### Given instruction
Copy the following lines word for word, with nothing added or left out.

::::::::::

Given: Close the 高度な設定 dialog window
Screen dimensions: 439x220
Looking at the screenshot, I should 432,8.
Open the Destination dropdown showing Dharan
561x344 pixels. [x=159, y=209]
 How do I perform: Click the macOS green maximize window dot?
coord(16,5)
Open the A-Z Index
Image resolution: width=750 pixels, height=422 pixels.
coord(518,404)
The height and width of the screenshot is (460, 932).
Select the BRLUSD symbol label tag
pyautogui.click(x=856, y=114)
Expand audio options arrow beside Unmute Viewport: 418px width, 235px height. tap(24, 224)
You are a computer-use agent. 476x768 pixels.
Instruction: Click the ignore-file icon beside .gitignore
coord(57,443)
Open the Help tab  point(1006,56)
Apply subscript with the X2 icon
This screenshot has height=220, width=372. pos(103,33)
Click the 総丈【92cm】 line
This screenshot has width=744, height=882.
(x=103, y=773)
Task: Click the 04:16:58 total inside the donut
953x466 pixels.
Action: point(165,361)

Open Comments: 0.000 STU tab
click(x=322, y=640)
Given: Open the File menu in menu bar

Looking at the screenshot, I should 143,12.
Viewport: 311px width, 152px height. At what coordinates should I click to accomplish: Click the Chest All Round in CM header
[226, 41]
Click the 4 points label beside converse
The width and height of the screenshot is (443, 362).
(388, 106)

::::::::::

### Complete output
Given: Close the 高度な設定 dialog window
Screen dimensions: 439x220
Looking at the screenshot, I should 432,8.
Open the Destination dropdown showing Dharan
561x344 pixels. [x=159, y=209]
 How do I perform: Click the macOS green maximize window dot?
coord(16,5)
Open the A-Z Index
Image resolution: width=750 pixels, height=422 pixels.
coord(518,404)
The height and width of the screenshot is (460, 932).
Select the BRLUSD symbol label tag
pyautogui.click(x=856, y=114)
Expand audio options arrow beside Unmute Viewport: 418px width, 235px height. tap(24, 224)
You are a computer-use agent. 476x768 pixels.
Instruction: Click the ignore-file icon beside .gitignore
coord(57,443)
Open the Help tab  point(1006,56)
Apply subscript with the X2 icon
This screenshot has height=220, width=372. pos(103,33)
Click the 総丈【92cm】 line
This screenshot has width=744, height=882.
(x=103, y=773)
Task: Click the 04:16:58 total inside the donut
953x466 pixels.
Action: point(165,361)

Open Comments: 0.000 STU tab
click(x=322, y=640)
Given: Open the File menu in menu bar

Looking at the screenshot, I should 143,12.
Viewport: 311px width, 152px height. At what coordinates should I click to accomplish: Click the Chest All Round in CM header
[226, 41]
Click the 4 points label beside converse
The width and height of the screenshot is (443, 362).
(388, 106)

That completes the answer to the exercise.